Records shown:
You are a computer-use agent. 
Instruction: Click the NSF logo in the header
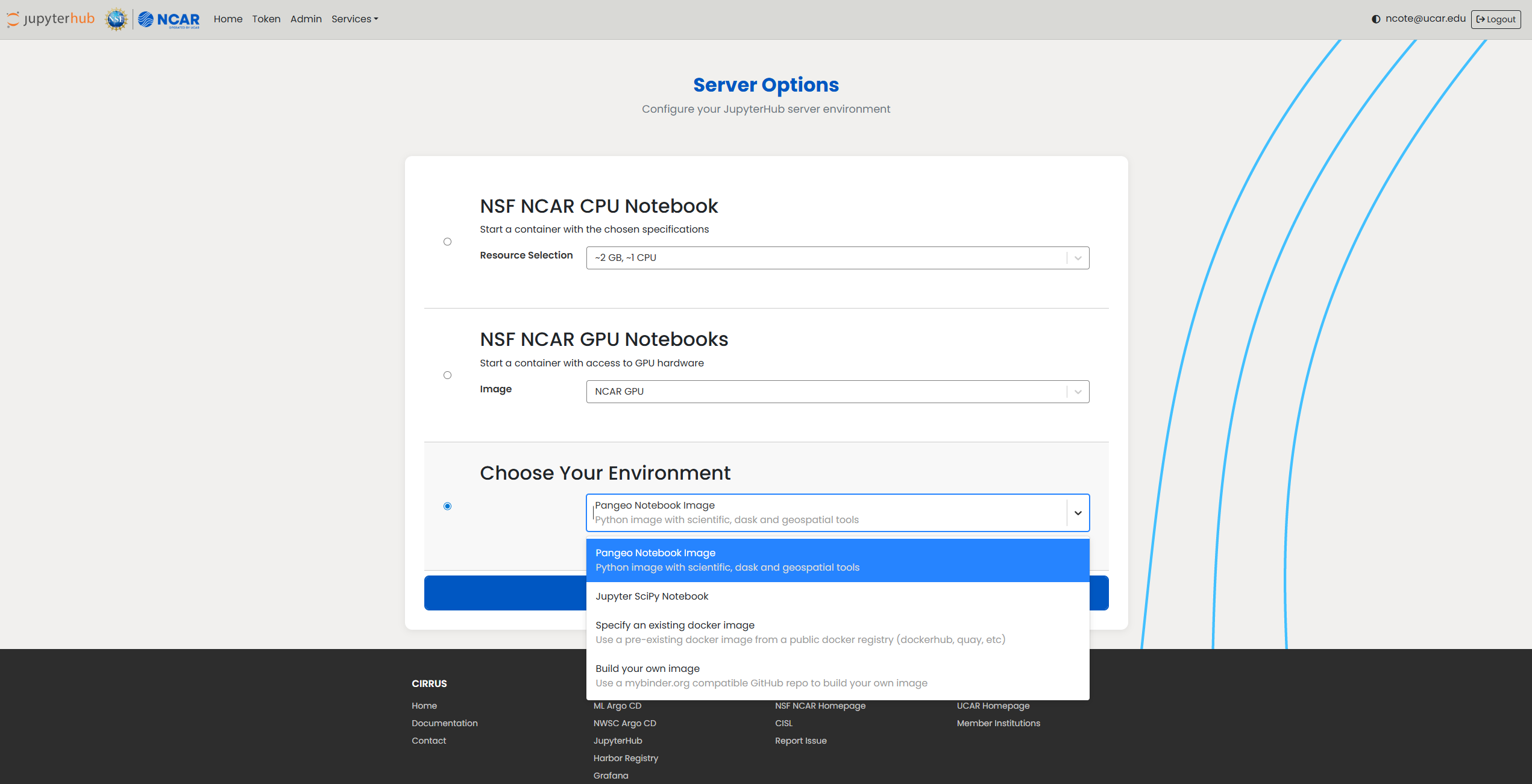coord(116,19)
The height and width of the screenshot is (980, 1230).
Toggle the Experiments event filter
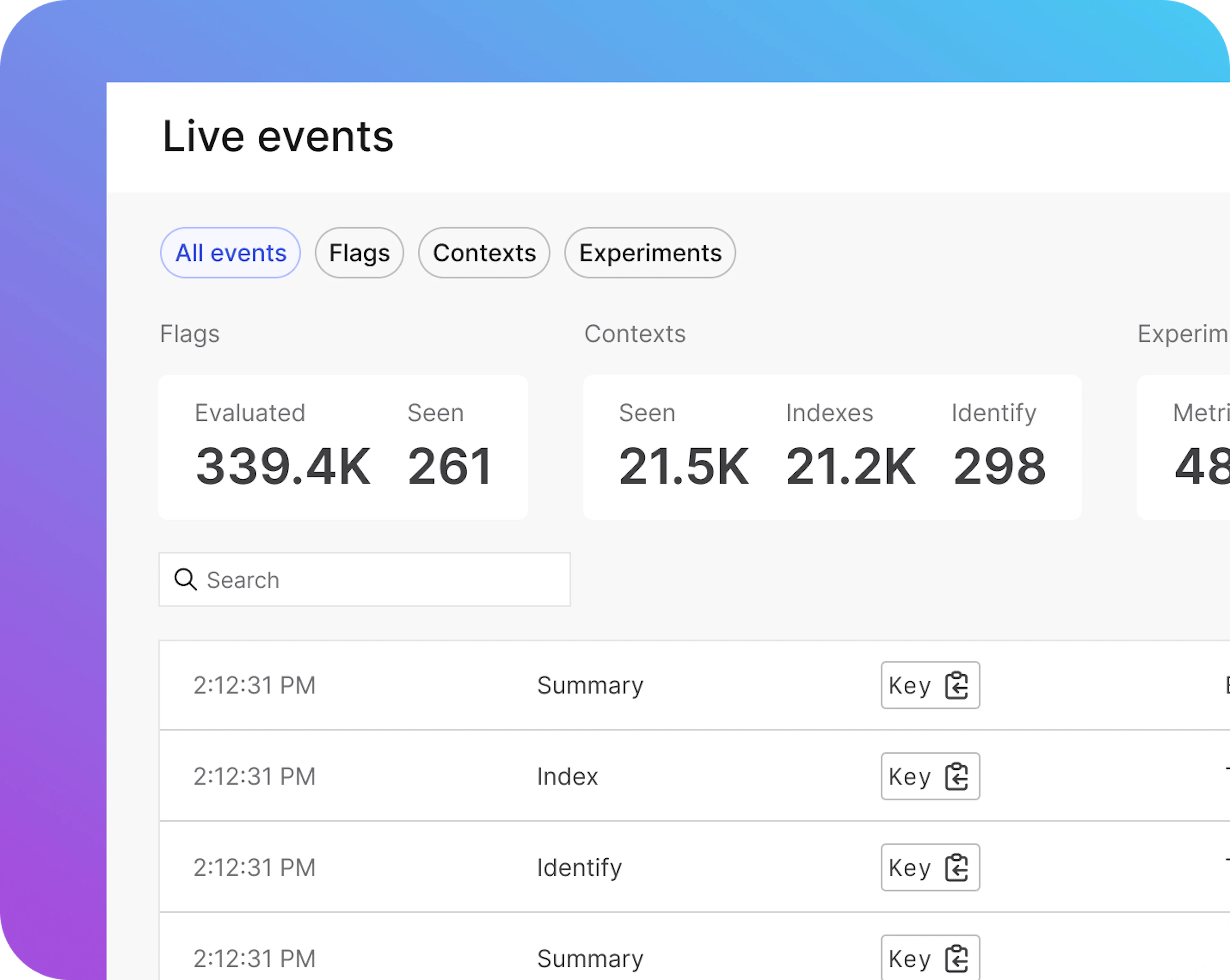650,253
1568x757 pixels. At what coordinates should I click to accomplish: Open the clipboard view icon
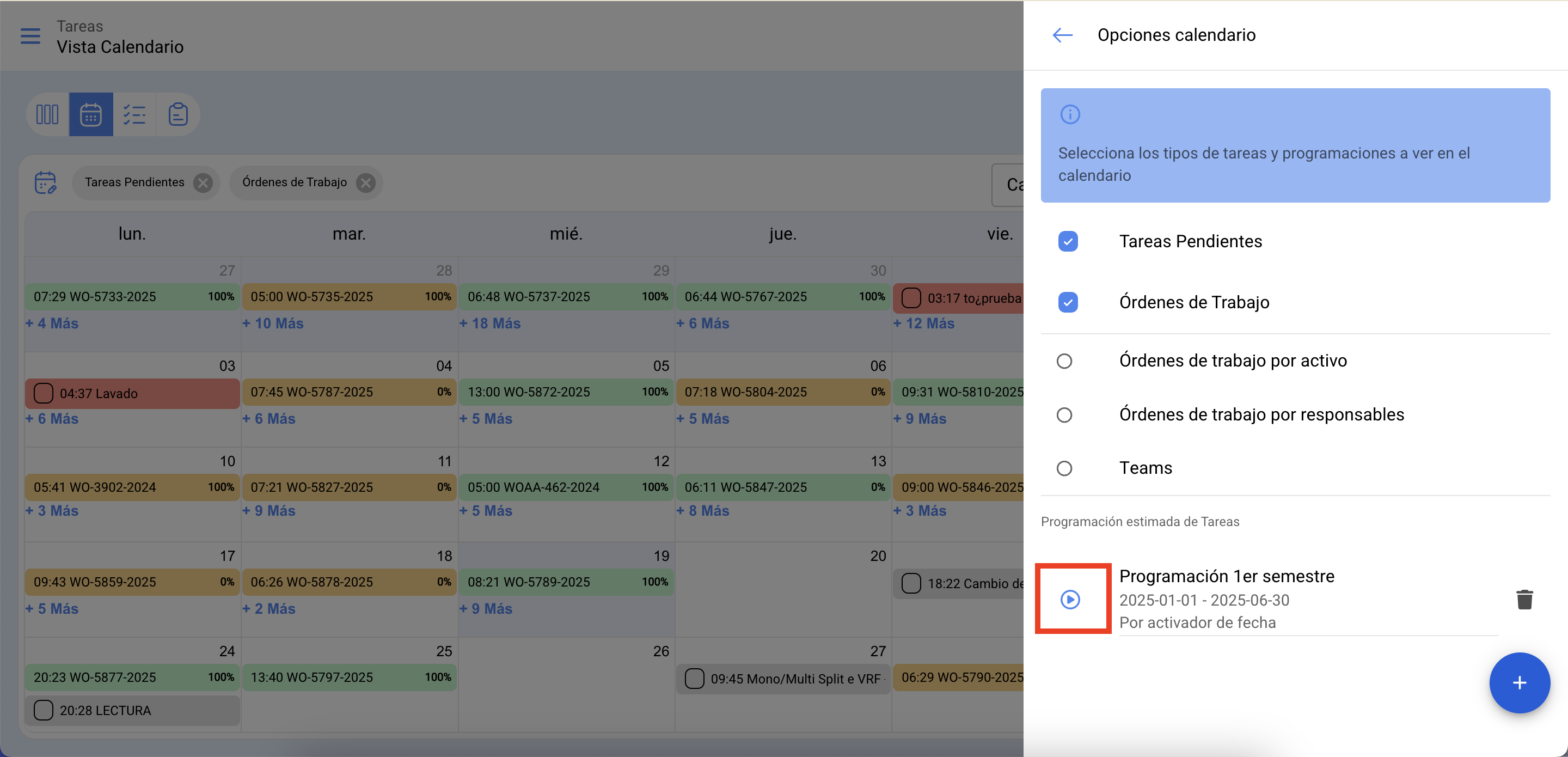pos(177,114)
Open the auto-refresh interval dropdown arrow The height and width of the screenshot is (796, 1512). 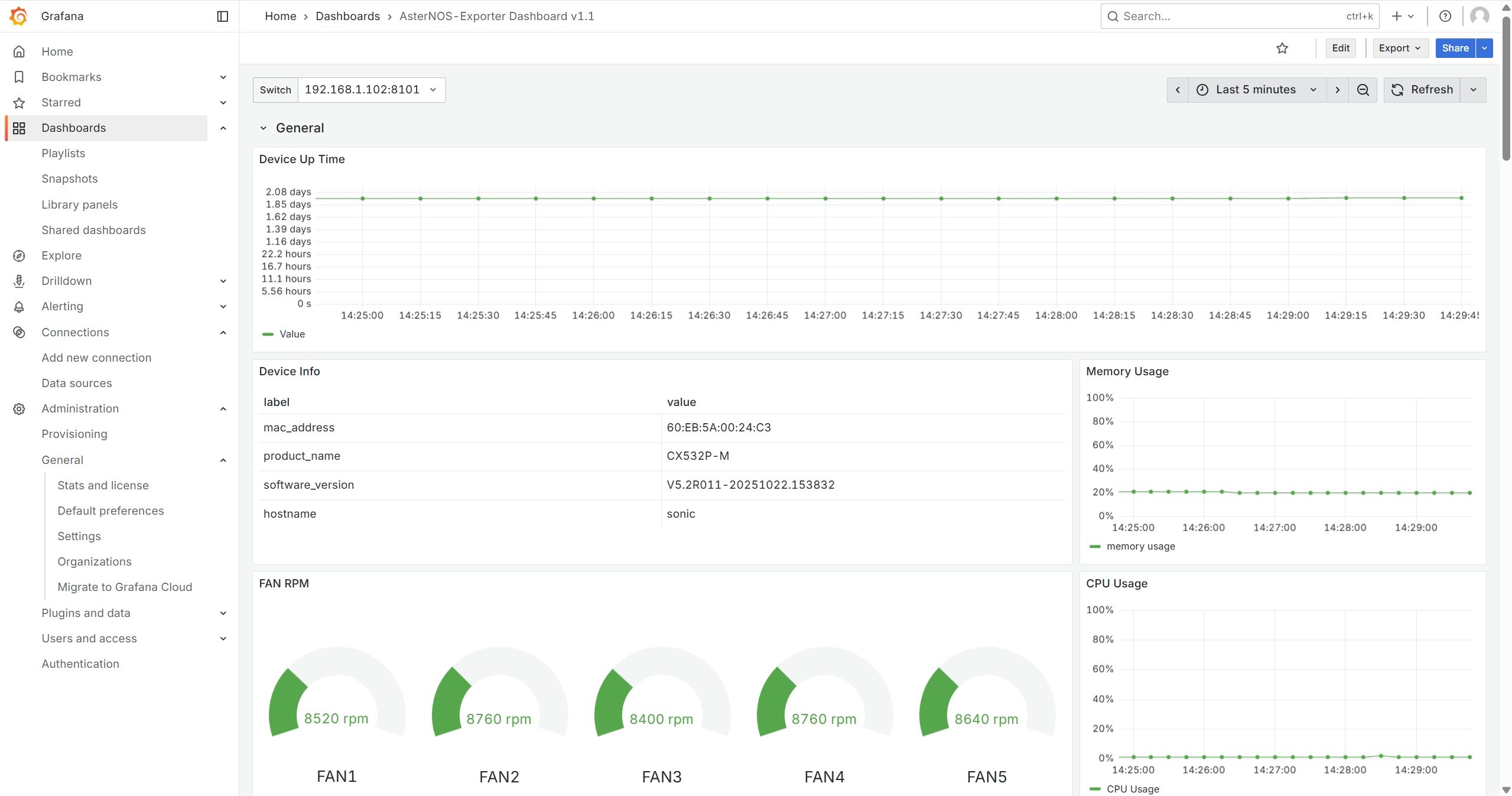click(x=1473, y=90)
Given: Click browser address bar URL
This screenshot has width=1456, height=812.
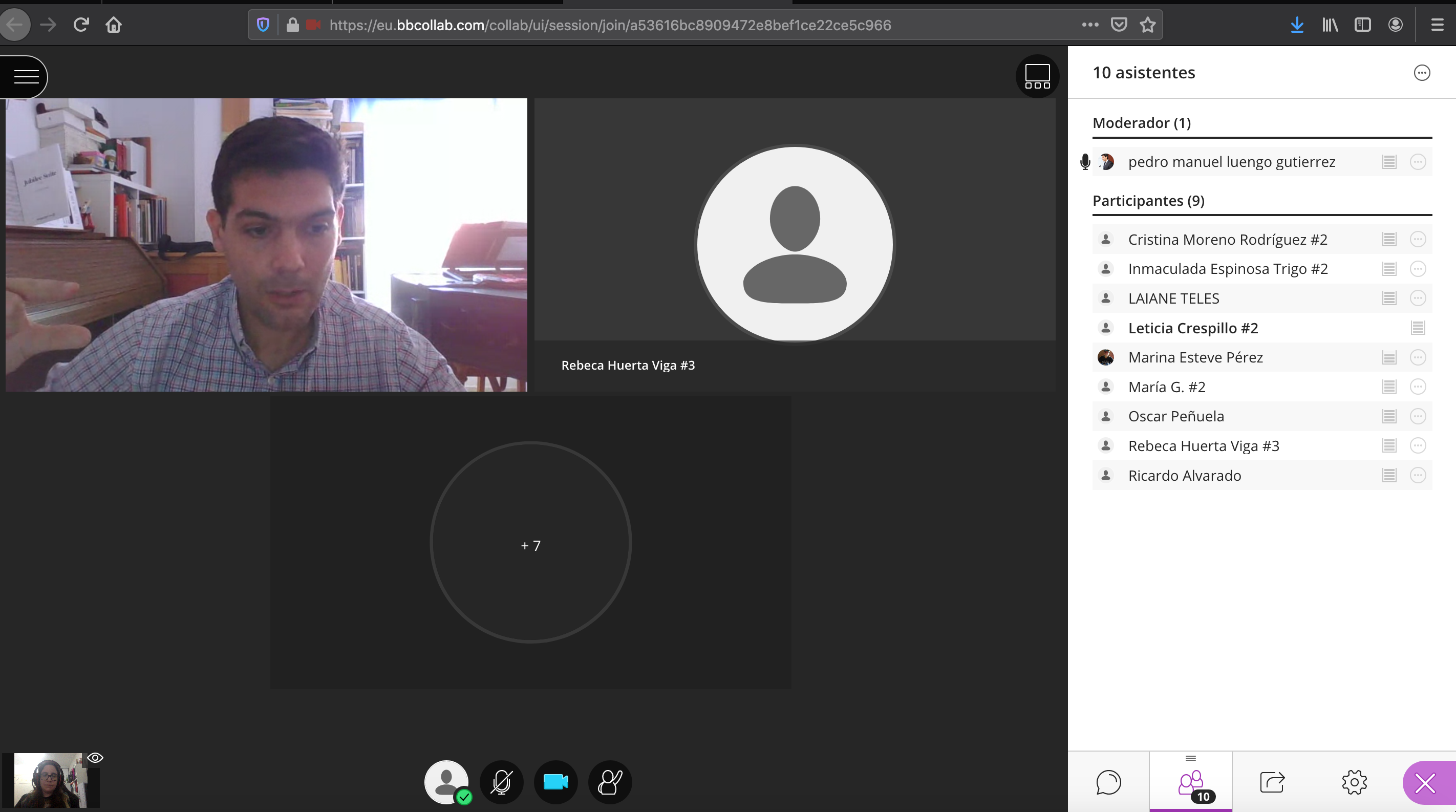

Directions: Leave the pictures aside. Set down exactly the lines from the one with "Given: Click browser address bar URL" through the final line of the listing above.

Task output:
Given: Click browser address bar URL
This screenshot has width=1456, height=812.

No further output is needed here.